Earlier this week, the streaming giant reported a 17% lift in revenue for its fourth quarter and now boasts 345 million monthly active users, up from 271 million or 27% year-on-year, with “paid” memberships blowing up to 155 million, versus 124 million a year earlier.
That’s a gain of 11 million new, premium subscriptions in just three months, the most for any quarter in 2020.
Spotify, which generates money from advertising and subs, added revenue of $2.168 billion (against $1.975 billion in Q3), with an operating loss of $69 million loss (the corresponding figure was $77 million in Q4, 2019 and $40 million in Q3, 2020).
Musicians baulked at Spotify’s expensive deal last year to bring the Joe Rogan Experience in house. It’s beginning to pay off.
Rogan’s exclusive podcast was No. 1 in 17 markets, and drove subscriptions and engagement, according to the company’s quarterly earnings report. By year’s end, Spotify had 2.2 million podcasts live on its service, up from 1.9 million podcasts in Q3.
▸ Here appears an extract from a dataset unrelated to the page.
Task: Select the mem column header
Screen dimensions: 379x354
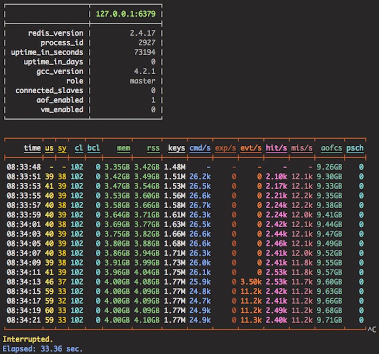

Daniel Ek’s company noted 25% of its total user base plugged into podcasts during the period, up from 22% in Q3 and 16% in the fourth quarter of 2019.
“We have increasing conviction in the causal relationship between the growth in podcast consumption driving higher [long-term value] and retention among our user base,” Spotify said in its shareholder memo.
According to its own estimates, Spotify should add 60-80 million users this year, lifting its global base to the magical 400 million mark. The Sweden based-tech giant is targeting another 17-29 million paid memberships for the year, a slower rate of growth than it reported for 2020, when 31 million new subs sign up.
Despite the solid performance, capping a “remarkable year” for Spotify which “met or exceeded our guidance by nearly every metric”, according to Ek, investors remain nervous about what the future holds, and whether Spotify has peaked.
Spotify’s revenue and subscriber count were at the low end of analysts’ expectations, causing its share price to fall by as much as 9% during trading Wednesday (3rd February) on the New York stock exchange, ripping out more than 5.27 billion of market capitalisation.
By close of trading Thursday, stock was trading at $314.7 for a market cap of 58.86 billion.